HET PROBLEEM
‘Weet je nog dat je Hans vorige week de les hebt gelezen over het schoonhouden van zijn kamer?’, vroeg mevrouw Jansma aan haar man. ‘Kom nu eens kijken.’
In de grote, lichte kamer stonden een bureautje, twee ladekasten en een stapelbed. Een stoel, een boekenkast en een grote speelgoedkist completeerden de inrichting van de kamer. Op het bovenste bed lagen verschillende kledingstukken die mevrouw Jansma had gewassen en gestreken. Op het bureau, de stoel en de vloer lagen vuile kleren: sokken, ondergoed, een broek, een jack en een jas. De vloer was bezaaid met speelgoed, sportattributen en andere bezittingen waar 11-jarige jongens op gesteld zijn.
‘Het lijkt wel een uitdragerij’, zei vader. ‘Hoe kunnen we die jongen een beetje netheid bijbrengen? Wat hebben we allemaal al niet geprobeerd!’
‘Ik zou me schamen als iemand anders deze kamer zou zien. Het is echt schandelijk’, zei mevrouw Jansma.
‘Ik denk dat we hem gewoon achter zijn broek moeten blijven zitten’, zei haar man.
‘Maar dat hebben we al járen gedaan. We hebben hem gezegd dat hij op moest ruimen; we hebben hem geen zakgeld gegeven; we hebben hem verboden om buiten te spelen; we hebben op hem gescholden. Ik heb het gevoel dat we volkomen gefaald hebben. Hoe kunnen we hem in ‘s hemelsnaam ooit zo ver krijgen dat hij een beetje netter wordt?’

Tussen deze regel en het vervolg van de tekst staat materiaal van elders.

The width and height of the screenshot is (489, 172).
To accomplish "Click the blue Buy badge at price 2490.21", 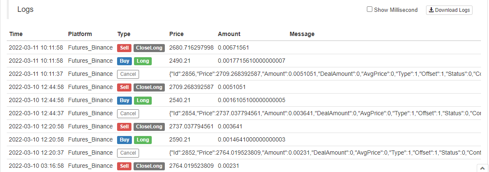I will [124, 61].

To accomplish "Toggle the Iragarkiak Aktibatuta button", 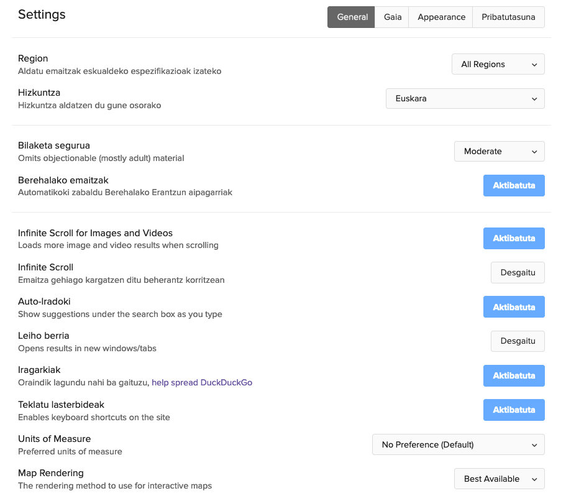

‘Dat lukt misschien nooit ‘ , zei vader. ‘Misschien zijn jongens gewoon van nature slordig.’
BESPREKING
Kritiseren, goede raad geven, preken, omkopen, het beknotten van voorrechten, het inhouden van zakgeld, en andere vormen van belonen en straffen helpen gewoonlijk wel maar niet voor lang. Toch is er een oplossing. Wij hebben honderden kinderen meegemaakt die leerden hun kamer schoon en opgeruimd te houden. Jammer genoeg is het een oplossing die meestal veel tijd vergt. De meeste methoden die wij in dit boek voor bepaalde problemen adviseren, hebben binnen één of enkele weken succes; de methode die we hierna zullen bespreken, kan wel een jaar in beslag nemen. Maar onthoud: meestal werkt het.
OPLOSSING
De ouders komen met het kind overeen dat hij het recht heeft om van zijn eigen kamer te maken wat hij zelf wil - dat dat zijn zaak is. In feite sluiten zij een contract met hem af dat als volgt luidt: ‘Wij geven jou een kamer als je belooft er voor honderd procent voor te zorgen. We zullen niet op je mopperen over de staat waarin je kamer zich bevindt. Je bent vrij om met je kamer te doen watje wilt. Het is jouw plekje.’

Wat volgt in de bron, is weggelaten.